- Assignment 1
In the forum post on Whole History Rating, what factor does the second version of Glicko add?
- Assignment 2
Rewrite the paragraph of the forum post on Whole History Rating that begins "To make a long story super short" as a brief bulleted list that keeps its main facts.
- Assignment 3
Please reproduce the part of the forum post on Whole History Rating starting at "To make a long" and ending at "extremely limited benefit.".

- Selected extract
Add Whole History Rating to Leaderboard? #3004

endolith · 2024-02-02T18:55:35Z

For the API-based models, there are frequent claims online that users see models getting worse over time. It would be good to know if that's true. Copying a comment of mine from HF:

I know there are a bunch of Elo variants, but never learned the exact differences. Here is one summary:

To make a long story super short, Elo is the grandfather of most like systems. It has been around for ages and is super simple. Elo doesn’t care about inactivity or inconsistencies. The process starts from day 1 and moves chronologically throughout time, every competitor starts with a starter rating, which is then modified with each result. Glicko-1 is a very similar system to Elo, except it has the concept of “rating deviation” which allows competitors’ ratings to deviate more or less, given when they fought last. There is also a second version of Glicko, which tosses in a factor called volatility — it is a major complication with extremely limited benefit.

In comes WHR. Again, it is based on Elo, but is setup to take numerous passes throughout history. With each pass, it “learns” from what happened in surrounding events. This makes it an excellent system for reviewing the past and in trying to determine when a competitor was really at their peak. Whether it paints a more accurate ranking picture… who knows?

I know Glicko has a measure of uncertainty built-in, not sure how that compares to lmsys' bootstrap method.

Maybe WHR would be a better choice? I know WHR is used to track rock climber skill over time, for instance. From their own paper, they say:

Experiments demonstrate that, in comparison to Elo, Glicko, TrueSkill, and decayed-history algorithms, WHR produces better predictions.

- Data block
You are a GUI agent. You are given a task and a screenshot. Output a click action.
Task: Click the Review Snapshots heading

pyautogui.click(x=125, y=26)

- Result 1
Volatility.

- Result 2
- Elo is the forerunner of most similar systems; it is old, very simple, and ignores inactivity and inconsistencies.
- It runs chronologically from day 1: every competitor starts with a starter rating that changes with each result.
- Glicko-1 is much like Elo but adds "rating deviation," which lets ratings shift more or less depending on when competitors last fought.
- A second version of Glicko adds volatility, a major complication with extremely limited benefit.

- Result 3
To make a long story super short, Elo is the grandfather of most like systems. It has been around for ages and is super simple. Elo doesn’t care about inactivity or inconsistencies. The process starts from day 1 and moves chronologically throughout time, every competitor starts with a starter rating, which is then modified with each result. Glicko-1 is a very similar system to Elo, except it has the concept of “rating deviation” which allows competitors’ ratings to deviate more or less, given when they fought last. There is also a second version of Glicko, which tosses in a factor called volatility — it is a major complication with extremely limited benefit.